Nesse sentido, os sonhos de Brenda também são retratados de modo muito potente. No início do primeiro ato, ainda quando estão voltados para a pensão, são expressos em forma de canto, descrevendo uma casa de paredes e cômodos coloridos que representa proteção. Já no segundo ato, depois de conhecer o médico que a encoraja e ajuda a fundar a casa de apoio, muda o tom. Ela canta expressando a precariedade do local, mas que será como um "farol": "Quero proteger minhas irmãs/ Juntar os nossos nadas/ Juntar as nossas dores/ E na paz poder cuidar". Almeja, como diz, que seja patrimônio das travestis.
Mas o roteiro vai além do muito necessário relato sobre violência: as filhas sonham encorajadas por Brenda.
Assassinada em maio de 1996 por um funcionário que falsificou um cheque, a personagem surge para a cena final em um vestido longo, preto e de paetês e com a boca marcada por glitter vermelho. Ela canta, perguntando: "O que você quer matar em mim?" A seguir, enumera várias características físicas que a tornam uma pessoa de identificação pública como mulher — e, por isso, alvo de violência.

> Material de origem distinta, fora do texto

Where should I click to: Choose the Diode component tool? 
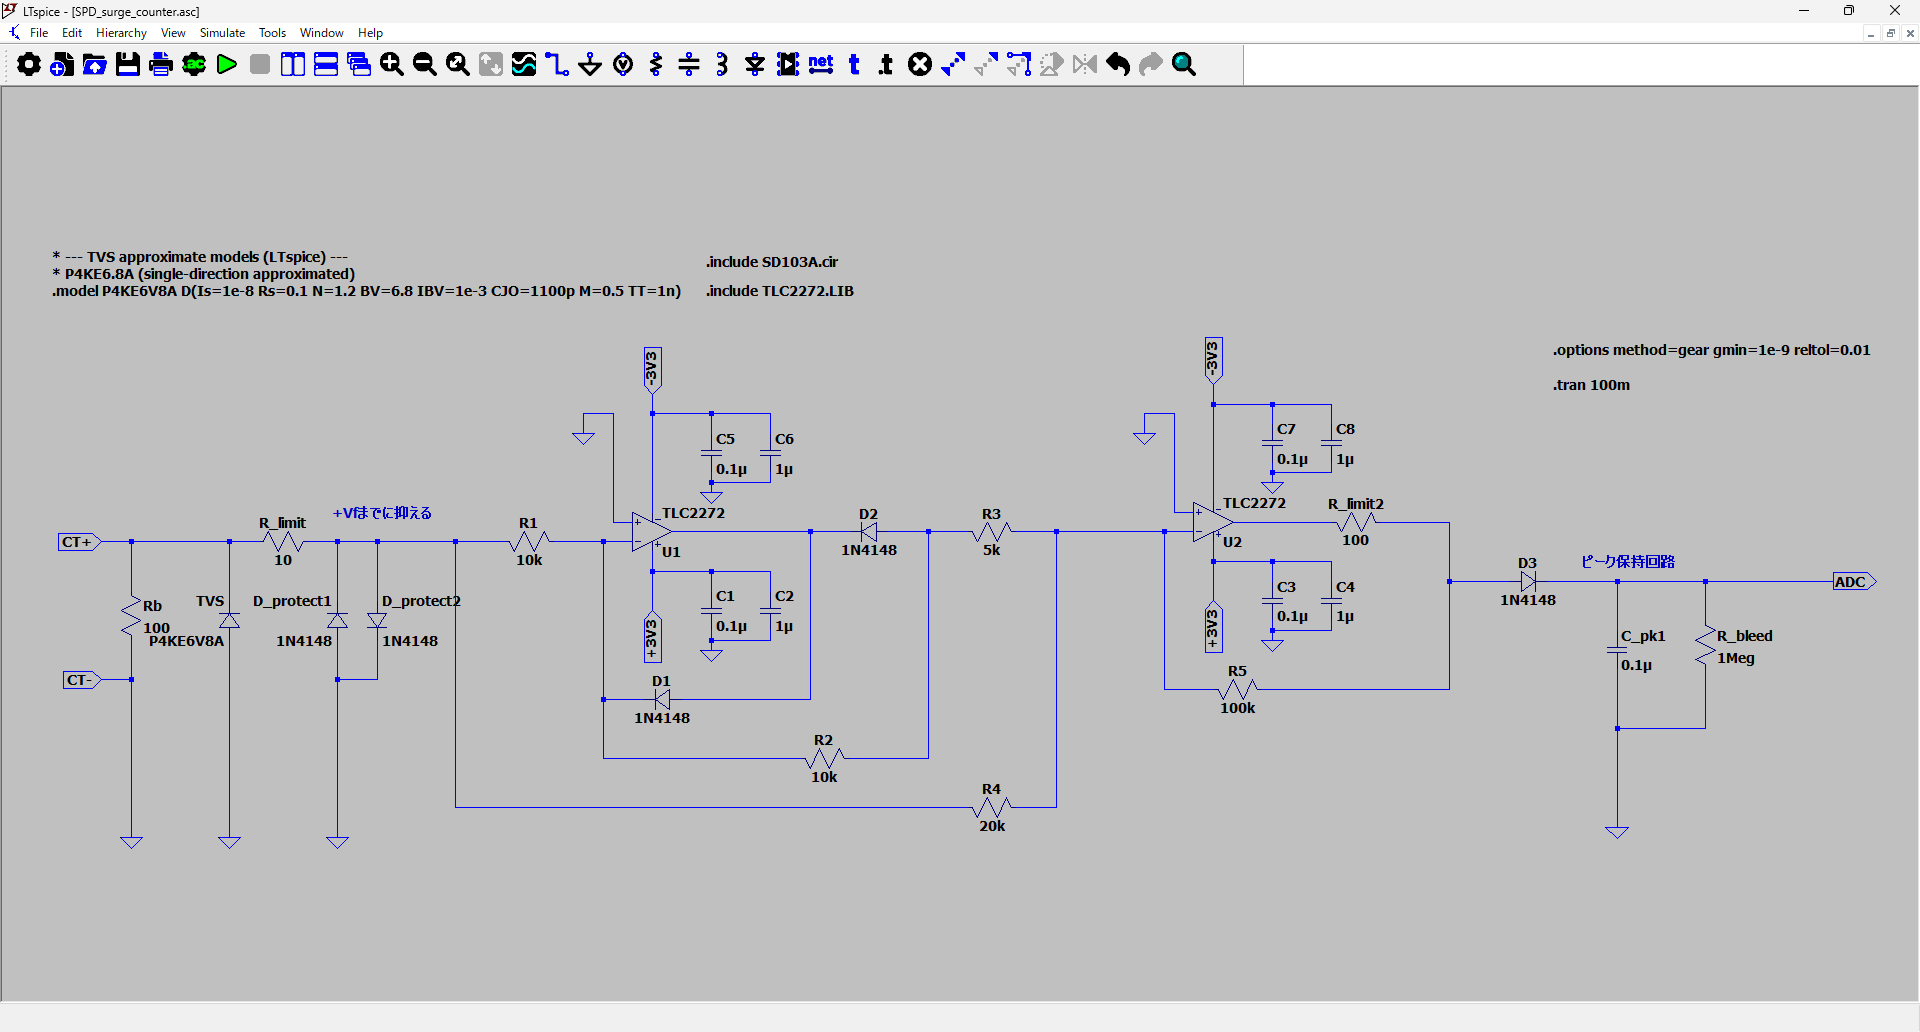pos(755,65)
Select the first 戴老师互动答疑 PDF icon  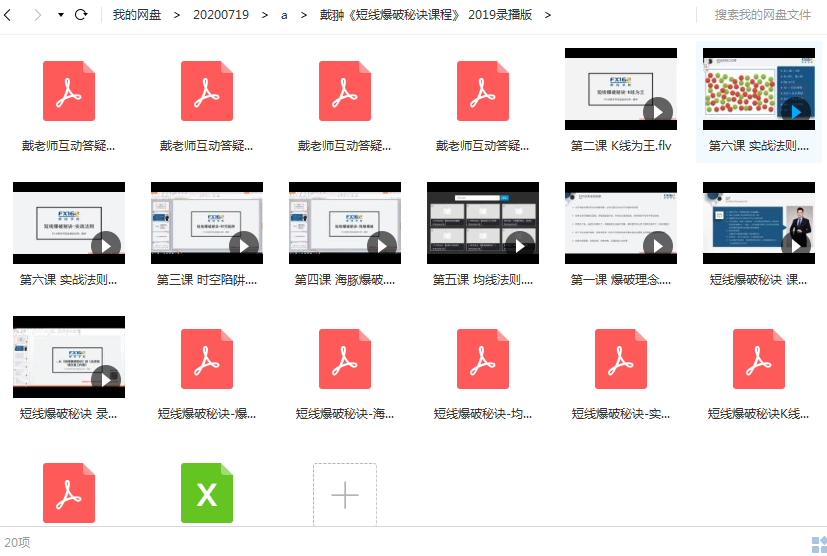[x=69, y=91]
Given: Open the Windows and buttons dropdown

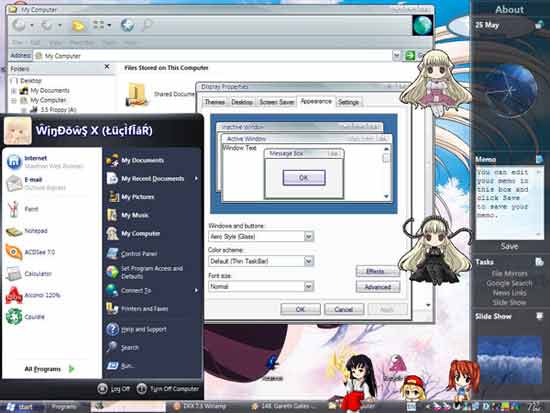Looking at the screenshot, I should click(x=308, y=237).

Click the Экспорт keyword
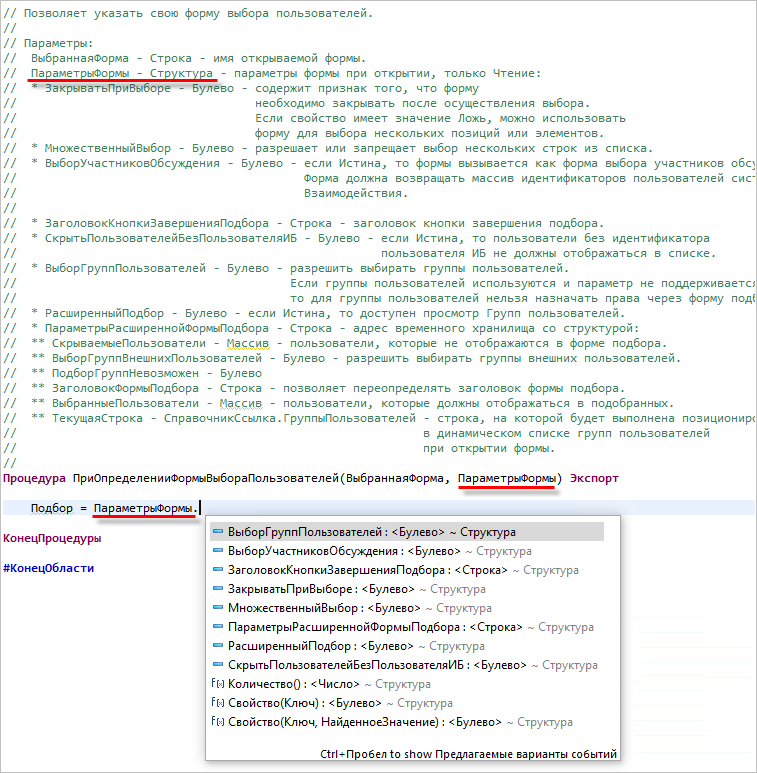[x=594, y=479]
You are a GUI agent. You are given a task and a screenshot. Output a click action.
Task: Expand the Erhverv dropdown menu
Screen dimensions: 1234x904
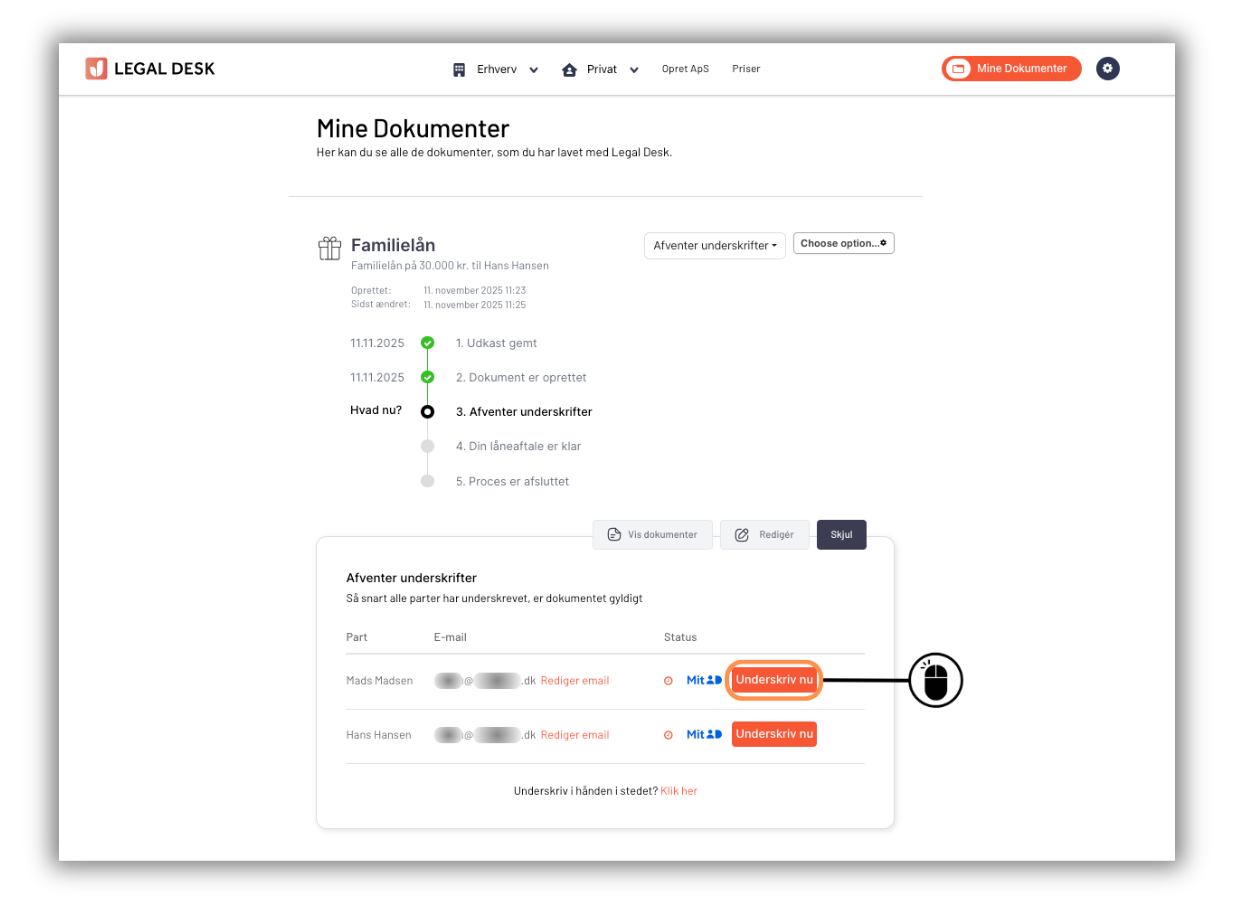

Ao final, indaga novamente e responde: "O que você quer matar em mim? É você!", dirigindo-se ao público. Nesse momento, fica bastante explícito por que Verónica Valenttino conquistou os prêmios Bibi Ferreira e Shell pela atuação nesse papel.
Na cena final, juntamente com Cínthia, as personagens observam os destinos das demais, ainda vivas. Estas, então, dizem que estão bem, apesar da dureza que a vida impõe a elas. Como se estivessem em palco, cantam: Raíssa foi adotada por Cínthia e recebeu um imóvel como herança, onde abriu um salão de beleza; Ariela iniciou o tratamento com antirretroviral, fez cirurgia de transição e voltou a cantar; Blanche superou a dependência química, passou a trabalhar em casas de apoio como a de Brenda e adotou uma menina, tornou-se mãe; e Isabelle Labete lê o título de sua tese de doutoramento em Assistência Social, na qual registra a história de Brenda Lee e de seu pioneiro trabalho em saúde pública.
Encerrado o espetáculo, mais uma vez sonho e acolhimento para fazerem todo mundo que assistiu sair de lá transformado. Depois dos agradecimentos, Verónica — já despida da personagem — deixa um apelo: "Passe por uma travesti na rua e deseje bom dia, boa tarde…"
O espetáculo está disponível no YouTube. Vale a pena conferir — neste caso, uma versão adaptada para vídeo, um pouco diferente dessa levada aos palcos.